:: TEXT SECTION ::
>> Start

Many drivers need to communicate with sub-devices. These devices can do all
sort of tasks, but most commonly they handle audio and/or video muxing,
encoding or decoding. For webcams common sub-devices are sensors and camera
controllers.

Usually these are I2C devices, but not necessarily. In order to provide the
driver with a consistent interface to these sub-devices the v4l2_subdev struct
(v4l2-subdev.h) was created.

Each sub-device driver must have a v4l2_subdev struct. This struct can be
stand-alone for simple sub-devices or it might be embedded in a larger struct
if more state information needs to be stored. Usually there is a low-level
device struct (e.g. i2c_client) that contains the device data as setup
by the kernel. It is recommended to store that pointer in the private
data of v4l2_subdev using v4l2_set_subdevdata(). That makes it easy to go
from a v4l2_subdev to the actual low-level bus-specific device data.

You also need a way to go from the low-level struct to v4l2_subdev. For the
common i2c_client struct the i2c_set_clientdata() call is used to store a
v4l2_subdev pointer, for other busses you may have to use other methods.

>> End

:: LISTED ENTRIES ::
>> Start

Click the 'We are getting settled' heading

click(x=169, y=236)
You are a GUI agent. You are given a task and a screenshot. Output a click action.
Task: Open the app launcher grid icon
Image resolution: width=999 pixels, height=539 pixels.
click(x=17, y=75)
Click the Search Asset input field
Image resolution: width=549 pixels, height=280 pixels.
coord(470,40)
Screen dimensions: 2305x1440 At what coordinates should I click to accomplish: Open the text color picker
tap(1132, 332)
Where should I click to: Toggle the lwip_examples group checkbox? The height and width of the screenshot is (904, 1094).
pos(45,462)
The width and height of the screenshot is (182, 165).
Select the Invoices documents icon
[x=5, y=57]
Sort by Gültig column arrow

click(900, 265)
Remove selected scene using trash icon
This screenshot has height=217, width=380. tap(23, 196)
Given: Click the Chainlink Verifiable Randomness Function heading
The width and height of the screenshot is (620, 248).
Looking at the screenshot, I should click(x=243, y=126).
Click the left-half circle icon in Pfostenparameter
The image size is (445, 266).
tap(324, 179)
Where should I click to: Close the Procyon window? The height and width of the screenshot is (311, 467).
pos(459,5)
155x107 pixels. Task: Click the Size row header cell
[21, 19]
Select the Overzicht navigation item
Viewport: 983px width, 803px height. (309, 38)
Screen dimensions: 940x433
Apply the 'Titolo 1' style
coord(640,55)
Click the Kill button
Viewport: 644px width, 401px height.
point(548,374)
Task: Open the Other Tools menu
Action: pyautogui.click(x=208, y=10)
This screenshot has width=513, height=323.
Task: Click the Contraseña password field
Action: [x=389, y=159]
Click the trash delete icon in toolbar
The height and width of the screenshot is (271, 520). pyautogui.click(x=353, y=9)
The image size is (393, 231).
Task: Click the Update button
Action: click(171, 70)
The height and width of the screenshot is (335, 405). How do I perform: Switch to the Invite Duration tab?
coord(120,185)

>> End

:: EXERCISE 1 ::
Return the sub-device text from "Each sub-device driver" up to and including "use other methods.", copied word for word.
:: EXERCISE 2 ::
Please state whether each statement agrees with the sub-device text, answering yes or no and quoting the deciding words: (a) Sub-devices are always I2C devices. (b) For the i2c_client struct, the i2c_set_clientdata() call is used to store a v4l2_subdev pointer. (c) A v4l2_subdev struct must always be stand-alone.
The records have no connection to the sub-device text.

:: ANSWER 1 ::
Each sub-device driver must have a v4l2_subdev struct. This struct can be
stand-alone for simple sub-devices or it might be embedded in a larger struct
if more state information needs to be stored. Usually there is a low-level
device struct (e.g. i2c_client) that contains the device data as setup
by the kernel. It is recommended to store that pointer in the private
data of v4l2_subdev using v4l2_set_subdevdata(). That makes it easy to go
from a v4l2_subdev to the actual low-level bus-specific device data.

You also need a way to go from the low-level struct to v4l2_subdev. For the
common i2c_client struct the i2c_set_clientdata() call is used to store a
v4l2_subdev pointer, for other busses you may have to use other methods.

:: ANSWER 2 ::
(a) No: "Usually these are I2C devices, but not necessarily."
(b) Yes: "For the common i2c_client struct the i2c_set_clientdata() call is used to store a v4l2_subdev pointer"
(c) No: "it might be embedded in a larger struct if more state information needs to be stored."